= Morpheus (role-playing game) =

1990 multi-genre role-playing game

Morpheus is a multi-genre role-playing game published by Rapport Games in 1990 that takes place in a virtual reality machine, enabling adventures to be in any fantasy, historical or science fiction setting.

==Description==
Morpheus is a multi-genre system set in the future, when player characters participate in a virtual-reality system, the Mindgamer's Organization for Recreational Programs Harnessed by Electroencephalic Utility Systems (MORPHEUS) that enables the gamemaster to set the game in virtually any background or setting.

Players start by creating a character, which can be one of three classes:
- Alterationist: Can transform and mutate at will.
- Invocationist: A healer who can also alter reality.
- Gadgeteer: Can create any type of mechanical device.

Characters have the attributes Imagination, Confidence, Ego and Reputation, and players can use a pool of Dream Points to buy special talents.

Each character also receives a Feat Roll rating in order to do any task, but the rules are ambiguous as to how this works.

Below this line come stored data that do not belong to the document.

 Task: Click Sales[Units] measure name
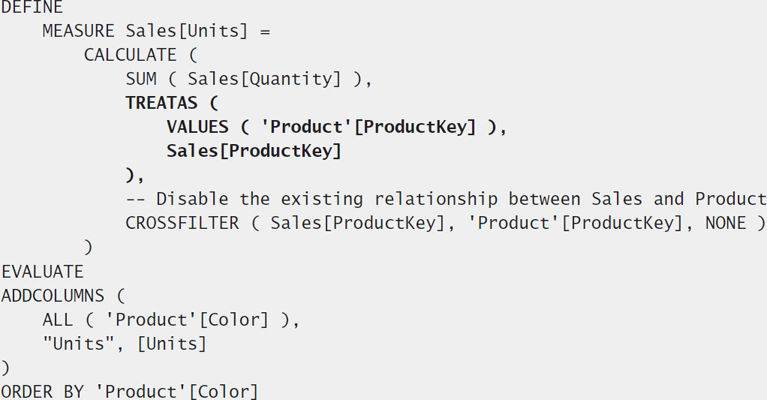click(187, 31)
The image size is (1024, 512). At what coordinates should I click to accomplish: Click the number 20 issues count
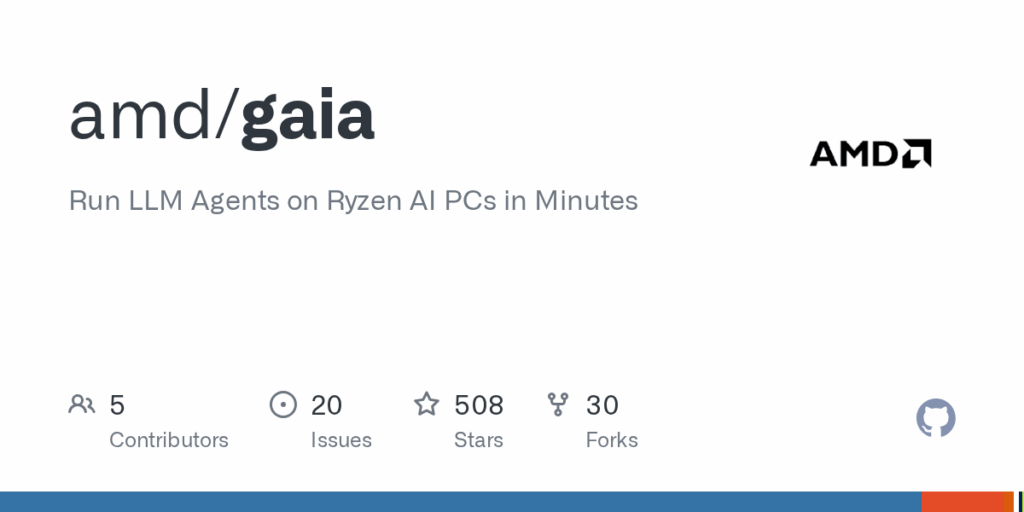tap(327, 405)
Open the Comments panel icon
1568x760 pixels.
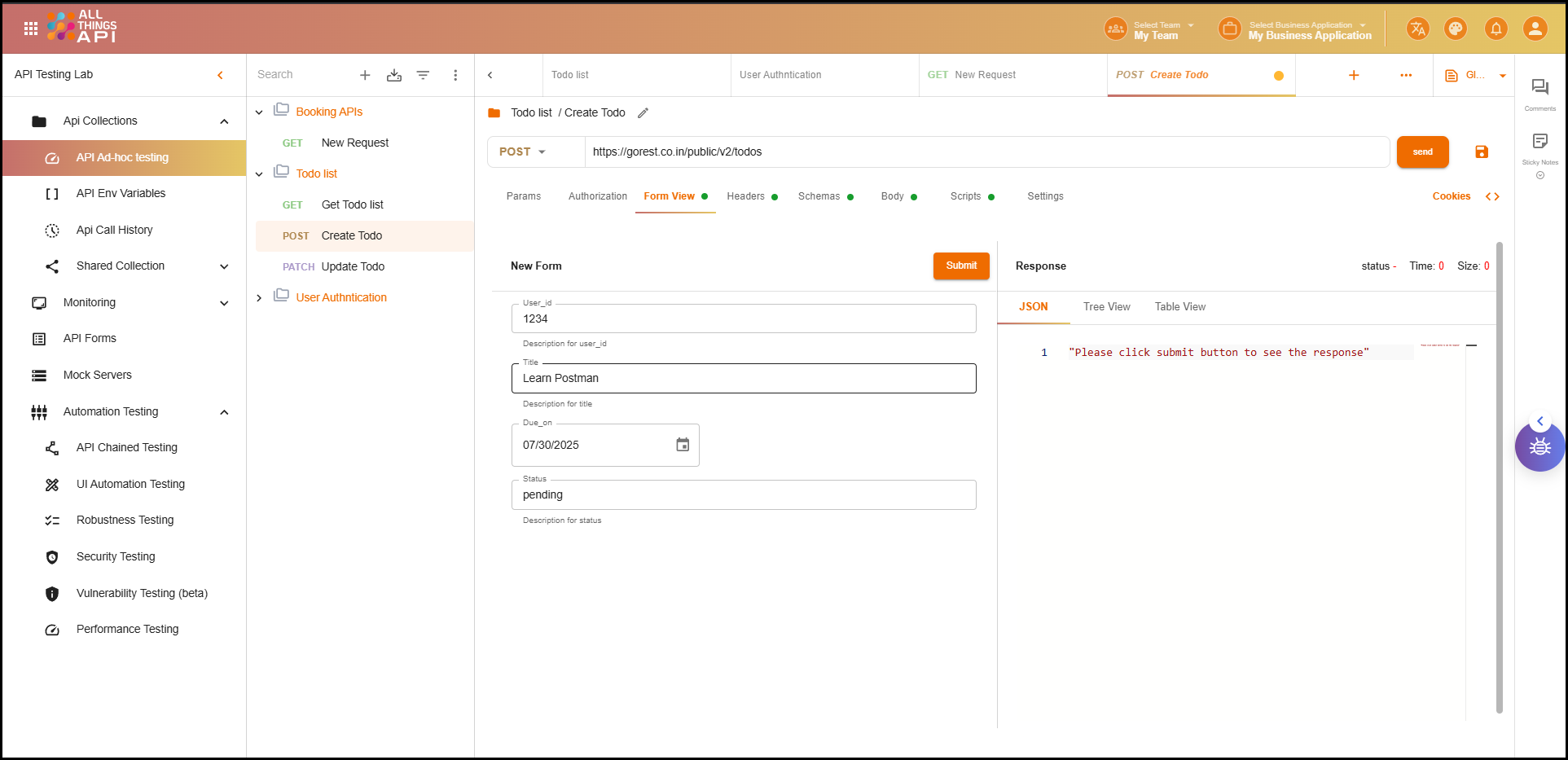[x=1539, y=88]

The game includes four players' aid sheets: a character record sheet, character attack powers sheet, character defense powers sheet, and "cheat sheet" summary for quick character creation.

==Publication history==
Morpheus was published by Rapport Games in 1990 as a book with four sheets.

==Reception==
In his 1990 book The Complete Guide to Role-Playing Games, game critic Rick Swan questioned the ambiguity of the rules, a problem that he thought "plagues Morpheus throughout. Are there any limits to the types of weapons the Gadgeteer can create? What exactly is the function of Confidence? Do all of the dream creatures respond to a PC's Reputation in the same way? It's anybody's guess." Swan concluded by giving the game a poor rating of only 2 out 4, saying "Morpheus bursts with inventive ideas, but it'll take a determined referee to shape them into a coherent playable game."